Request a: In the forum post, what did the writer's husband do at a halloween night?

Exercise text:
****************

• We are a multilingual website again. Read the notice about this.
  • Understand AI use at MyPTSD: all AI use is explained in our AI help page. AI use is by choice here. It exists if you want it, but does nothing unless you choose to use it.

I Cry For My Generation More Than Anything.

Status
Not open for further replies.
God, that post went awry. What I meant to talk about was that the only reason I have a sense of community is that I go for a coffee every day. I usually go to the same place, sometimes different places. But I talk to people. I see people and they see me and sometimes people say hello. That is my sense of community. Sitting out side at a coffee shop and the girls in the shop know my name and know what coffee I have.

I call it my community because it makes something so small, insignificant and simple become something that makes me feel I belong somewhere.

I occassionally do things that spread out from having a coffee there. My husband did caricatures for free at a halloween night. I give the girls first option on anything I have that I am going to donate or give away.

It's a tiny small thing that I have put a value on, because I needed it.

You might have it too if you think about somewhere you go where someone says hello or knows your name. Maybe not. I just didnt want you to think my communtiy was a big deal thing. :)
 
But you post such lengthy responses that the question begs at the back of my mind. I'm being genuine here. Are you trying to save people?

****************

Request b: Please rewrite the listing from its first line up to and including the line containing "Looking at the", swapping "coordinate pair" for "point" and changing nothing else. Leave the pictures out.

Provided data:
****************

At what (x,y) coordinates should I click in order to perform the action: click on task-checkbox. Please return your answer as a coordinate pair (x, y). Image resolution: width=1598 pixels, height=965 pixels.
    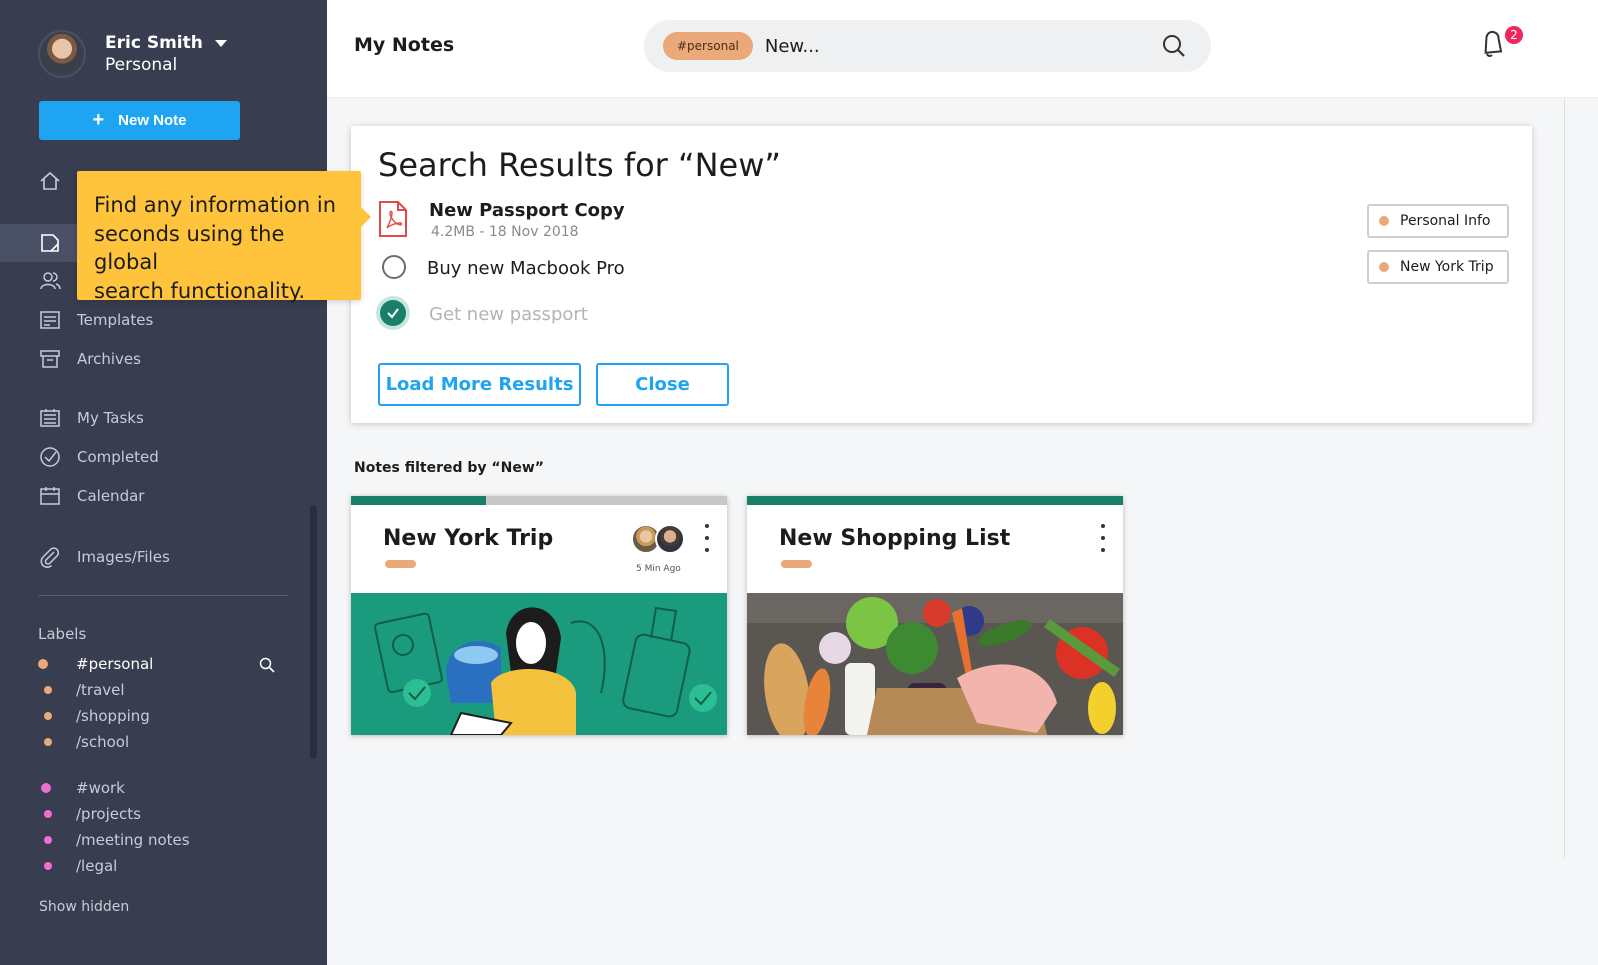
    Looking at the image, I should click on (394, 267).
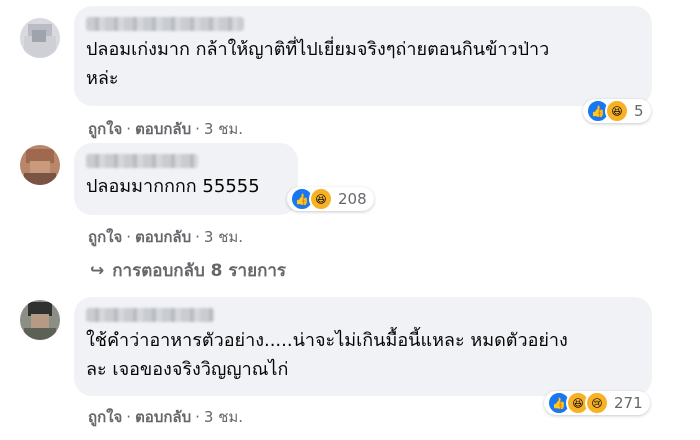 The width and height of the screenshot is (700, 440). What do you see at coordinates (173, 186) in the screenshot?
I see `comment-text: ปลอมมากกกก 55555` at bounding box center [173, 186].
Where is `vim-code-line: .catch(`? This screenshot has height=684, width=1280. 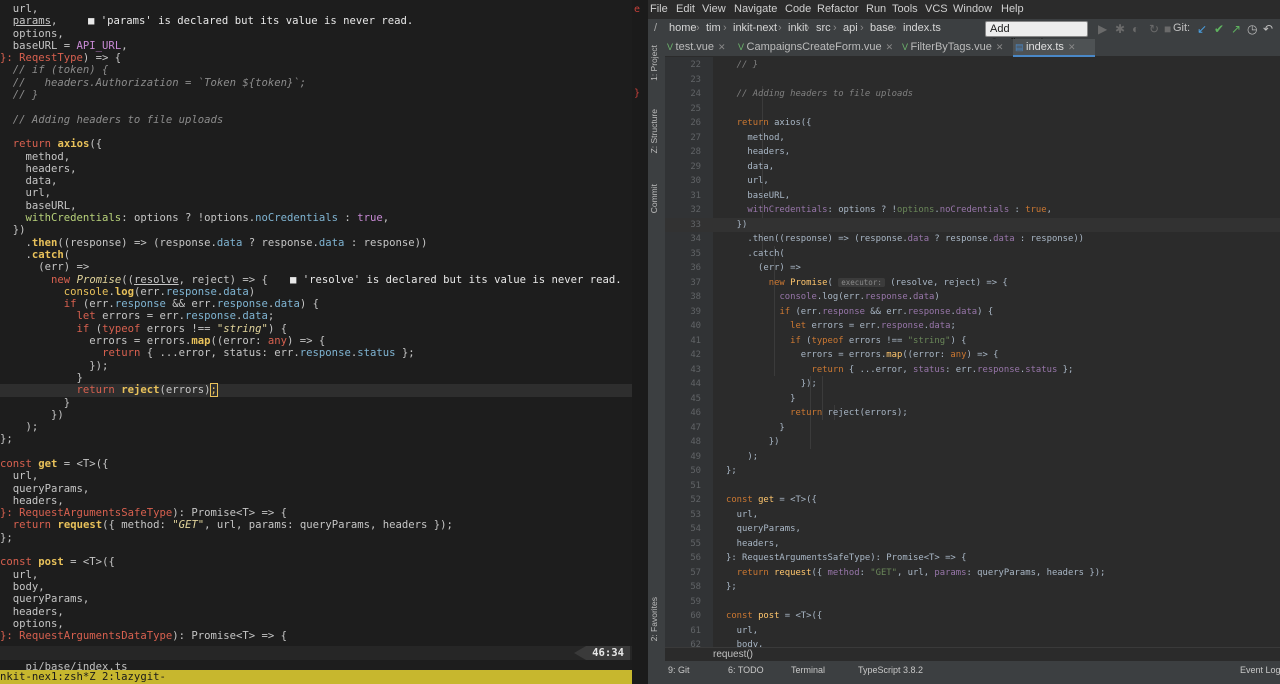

****************

Written answer a: He did caricatures for free.

Written answer b:
At what (x,y) coordinates should I click in order to perform the action: click on task-checkbox. Please return your answer as a point (x, y). Image resolution: width=1598 pixels, height=965 pixels.
    Looking at the image, I should click on (394, 267).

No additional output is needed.